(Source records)
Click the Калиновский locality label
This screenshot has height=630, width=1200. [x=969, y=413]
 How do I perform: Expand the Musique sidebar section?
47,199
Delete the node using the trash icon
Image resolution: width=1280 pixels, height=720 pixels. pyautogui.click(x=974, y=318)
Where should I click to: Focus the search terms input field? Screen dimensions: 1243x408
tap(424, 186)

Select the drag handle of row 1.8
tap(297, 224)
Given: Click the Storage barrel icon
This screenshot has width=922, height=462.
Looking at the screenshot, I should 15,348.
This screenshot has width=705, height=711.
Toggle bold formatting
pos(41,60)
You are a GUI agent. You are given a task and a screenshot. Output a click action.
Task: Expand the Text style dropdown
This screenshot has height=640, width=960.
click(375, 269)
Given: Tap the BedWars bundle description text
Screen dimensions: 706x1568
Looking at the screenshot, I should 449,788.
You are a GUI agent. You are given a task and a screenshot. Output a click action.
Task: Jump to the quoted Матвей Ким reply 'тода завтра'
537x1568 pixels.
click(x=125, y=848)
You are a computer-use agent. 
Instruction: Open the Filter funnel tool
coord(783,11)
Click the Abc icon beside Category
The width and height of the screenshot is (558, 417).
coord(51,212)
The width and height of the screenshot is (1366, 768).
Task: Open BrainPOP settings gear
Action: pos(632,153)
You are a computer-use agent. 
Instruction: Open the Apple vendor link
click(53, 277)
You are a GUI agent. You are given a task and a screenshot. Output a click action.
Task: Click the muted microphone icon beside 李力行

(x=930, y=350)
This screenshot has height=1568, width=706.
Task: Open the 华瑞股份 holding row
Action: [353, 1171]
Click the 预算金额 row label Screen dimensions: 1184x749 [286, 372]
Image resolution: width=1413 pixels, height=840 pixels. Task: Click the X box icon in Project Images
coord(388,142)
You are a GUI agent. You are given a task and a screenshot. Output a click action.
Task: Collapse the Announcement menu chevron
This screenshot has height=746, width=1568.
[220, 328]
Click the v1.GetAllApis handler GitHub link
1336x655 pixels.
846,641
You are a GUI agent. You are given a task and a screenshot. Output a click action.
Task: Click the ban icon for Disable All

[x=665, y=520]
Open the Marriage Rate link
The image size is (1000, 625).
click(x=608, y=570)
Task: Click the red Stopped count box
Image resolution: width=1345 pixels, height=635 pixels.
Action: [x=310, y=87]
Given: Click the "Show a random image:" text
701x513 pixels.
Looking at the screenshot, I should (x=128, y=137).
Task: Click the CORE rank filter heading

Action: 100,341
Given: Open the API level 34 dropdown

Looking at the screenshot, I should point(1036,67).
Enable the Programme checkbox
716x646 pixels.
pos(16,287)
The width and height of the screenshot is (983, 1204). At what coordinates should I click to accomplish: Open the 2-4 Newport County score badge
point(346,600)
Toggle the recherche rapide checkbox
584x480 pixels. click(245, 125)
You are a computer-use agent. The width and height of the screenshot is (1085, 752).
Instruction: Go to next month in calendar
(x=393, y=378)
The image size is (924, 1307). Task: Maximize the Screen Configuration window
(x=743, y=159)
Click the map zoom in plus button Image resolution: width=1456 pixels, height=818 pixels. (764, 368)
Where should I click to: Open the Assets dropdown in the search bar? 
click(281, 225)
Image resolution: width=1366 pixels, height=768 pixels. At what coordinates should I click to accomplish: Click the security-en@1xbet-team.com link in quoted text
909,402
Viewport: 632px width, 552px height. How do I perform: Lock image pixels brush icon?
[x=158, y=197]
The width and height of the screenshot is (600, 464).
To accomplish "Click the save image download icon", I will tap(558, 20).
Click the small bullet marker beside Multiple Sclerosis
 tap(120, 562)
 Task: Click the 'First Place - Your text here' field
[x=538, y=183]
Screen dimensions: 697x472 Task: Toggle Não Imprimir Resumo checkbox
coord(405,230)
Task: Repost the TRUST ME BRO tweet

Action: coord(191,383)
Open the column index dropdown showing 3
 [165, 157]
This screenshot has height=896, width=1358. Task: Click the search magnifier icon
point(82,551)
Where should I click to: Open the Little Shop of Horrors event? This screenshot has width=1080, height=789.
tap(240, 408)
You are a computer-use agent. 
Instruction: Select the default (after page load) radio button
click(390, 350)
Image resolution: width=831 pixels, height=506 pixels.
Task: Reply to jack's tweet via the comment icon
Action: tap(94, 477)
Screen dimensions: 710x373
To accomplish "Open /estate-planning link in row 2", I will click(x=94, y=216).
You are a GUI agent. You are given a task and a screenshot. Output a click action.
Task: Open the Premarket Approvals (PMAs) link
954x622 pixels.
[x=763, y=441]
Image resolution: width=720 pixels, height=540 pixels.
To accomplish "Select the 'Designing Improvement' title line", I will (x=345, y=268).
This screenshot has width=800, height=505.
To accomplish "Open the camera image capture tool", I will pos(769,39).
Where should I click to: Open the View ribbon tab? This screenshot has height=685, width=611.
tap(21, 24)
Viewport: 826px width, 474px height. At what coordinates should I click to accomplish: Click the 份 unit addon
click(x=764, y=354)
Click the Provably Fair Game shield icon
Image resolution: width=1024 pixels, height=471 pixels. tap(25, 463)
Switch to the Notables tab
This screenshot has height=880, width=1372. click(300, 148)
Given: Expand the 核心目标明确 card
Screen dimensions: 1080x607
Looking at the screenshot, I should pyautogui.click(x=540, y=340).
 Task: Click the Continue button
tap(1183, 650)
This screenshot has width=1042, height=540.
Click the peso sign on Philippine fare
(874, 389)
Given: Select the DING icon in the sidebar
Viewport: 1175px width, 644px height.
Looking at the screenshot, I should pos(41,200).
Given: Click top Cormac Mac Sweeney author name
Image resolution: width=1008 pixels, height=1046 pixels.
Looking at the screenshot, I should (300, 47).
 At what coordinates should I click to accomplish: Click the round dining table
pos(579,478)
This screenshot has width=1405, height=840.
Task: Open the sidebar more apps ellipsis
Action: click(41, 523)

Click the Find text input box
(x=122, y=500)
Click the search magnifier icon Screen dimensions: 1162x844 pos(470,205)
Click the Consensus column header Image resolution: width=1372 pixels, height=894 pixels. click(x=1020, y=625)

Exercise
In the records above, copy exactly the lines from the one that contains "Task: Click the Continue button" through the last, and nothing else.

Result for this task
 Task: Click the Continue button
tap(1183, 650)
This screenshot has width=1042, height=540.
Click the peso sign on Philippine fare
(874, 389)
Given: Select the DING icon in the sidebar
Viewport: 1175px width, 644px height.
Looking at the screenshot, I should pos(41,200).
Given: Click top Cormac Mac Sweeney author name
Image resolution: width=1008 pixels, height=1046 pixels.
Looking at the screenshot, I should (300, 47).
 At what coordinates should I click to accomplish: Click the round dining table
pos(579,478)
This screenshot has width=1405, height=840.
Task: Open the sidebar more apps ellipsis
Action: click(41, 523)

Click the Find text input box
(x=122, y=500)
Click the search magnifier icon Screen dimensions: 1162x844 pos(470,205)
Click the Consensus column header Image resolution: width=1372 pixels, height=894 pixels. click(x=1020, y=625)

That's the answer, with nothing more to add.